Your instructions –
Starting at the line that contains "Task: Click the save" and continuing through the end of the items, swap "Where should I click to" for "Where do I click to" and reproduce those lines with nothing else changed.

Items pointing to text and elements
* Begin *
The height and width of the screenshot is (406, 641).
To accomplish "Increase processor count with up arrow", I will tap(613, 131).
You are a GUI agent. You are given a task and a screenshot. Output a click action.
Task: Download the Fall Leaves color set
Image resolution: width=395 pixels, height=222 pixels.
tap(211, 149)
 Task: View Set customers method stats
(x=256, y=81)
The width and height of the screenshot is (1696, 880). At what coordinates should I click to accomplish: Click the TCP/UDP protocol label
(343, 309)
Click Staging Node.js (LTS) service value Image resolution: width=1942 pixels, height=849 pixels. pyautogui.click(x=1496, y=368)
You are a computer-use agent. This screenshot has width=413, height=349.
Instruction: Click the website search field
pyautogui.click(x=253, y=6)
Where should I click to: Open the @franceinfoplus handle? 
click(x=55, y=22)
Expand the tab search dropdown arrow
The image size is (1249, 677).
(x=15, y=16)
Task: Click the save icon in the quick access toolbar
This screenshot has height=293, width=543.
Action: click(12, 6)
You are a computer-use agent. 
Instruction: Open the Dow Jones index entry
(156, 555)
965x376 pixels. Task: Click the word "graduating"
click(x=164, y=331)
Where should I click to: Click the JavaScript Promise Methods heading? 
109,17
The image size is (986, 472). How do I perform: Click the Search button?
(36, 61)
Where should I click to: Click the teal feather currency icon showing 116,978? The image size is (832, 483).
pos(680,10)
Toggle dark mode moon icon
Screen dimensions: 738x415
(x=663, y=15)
* End *
Final answer –
Task: Click the save icon in the quick access toolbar
This screenshot has height=293, width=543.
Action: click(12, 6)
You are a computer-use agent. 
Instruction: Open the Dow Jones index entry
(156, 555)
965x376 pixels. Task: Click the word "graduating"
click(x=164, y=331)
Where do I click to: Click the JavaScript Promise Methods heading? 
109,17
The image size is (986, 472). How do I perform: Click the Search button?
(36, 61)
Where do I click to: Click the teal feather currency icon showing 116,978? The image size is (832, 483).
pos(680,10)
Toggle dark mode moon icon
Screen dimensions: 738x415
(x=663, y=15)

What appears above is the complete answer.